**Exercise requirements**.
Nothing but the line holding "Task: Collapse the ユーザー section chevron" and the lines after it, through the end of the records, should be set down, each exactly as it is.

[Data supplied]

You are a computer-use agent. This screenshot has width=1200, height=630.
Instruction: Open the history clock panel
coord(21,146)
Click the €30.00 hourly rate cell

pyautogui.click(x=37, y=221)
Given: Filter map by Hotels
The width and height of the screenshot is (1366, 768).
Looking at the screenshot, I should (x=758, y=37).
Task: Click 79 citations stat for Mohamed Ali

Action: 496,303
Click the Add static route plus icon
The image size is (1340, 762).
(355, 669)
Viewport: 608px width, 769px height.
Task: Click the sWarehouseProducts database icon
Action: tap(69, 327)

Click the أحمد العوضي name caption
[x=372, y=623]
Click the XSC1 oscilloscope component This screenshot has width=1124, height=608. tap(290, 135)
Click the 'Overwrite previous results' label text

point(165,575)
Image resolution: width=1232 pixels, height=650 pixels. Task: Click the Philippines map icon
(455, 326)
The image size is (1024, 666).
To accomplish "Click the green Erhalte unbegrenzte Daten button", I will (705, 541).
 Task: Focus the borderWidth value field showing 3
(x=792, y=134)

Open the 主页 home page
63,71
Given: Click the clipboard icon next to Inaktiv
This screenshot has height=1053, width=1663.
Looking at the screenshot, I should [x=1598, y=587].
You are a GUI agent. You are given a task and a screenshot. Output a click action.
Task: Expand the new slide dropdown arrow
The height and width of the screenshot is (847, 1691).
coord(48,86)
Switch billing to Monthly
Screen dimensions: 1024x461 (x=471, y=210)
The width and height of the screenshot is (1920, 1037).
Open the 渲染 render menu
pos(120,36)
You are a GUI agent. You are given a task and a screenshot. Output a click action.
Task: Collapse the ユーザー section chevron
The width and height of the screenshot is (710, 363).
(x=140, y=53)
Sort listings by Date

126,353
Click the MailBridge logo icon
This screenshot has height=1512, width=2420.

[/Data supplied]

**Written answer**.
Task: Collapse the ユーザー section chevron
The width and height of the screenshot is (710, 363).
(x=140, y=53)
Sort listings by Date

126,353
Click the MailBridge logo icon
This screenshot has height=1512, width=2420.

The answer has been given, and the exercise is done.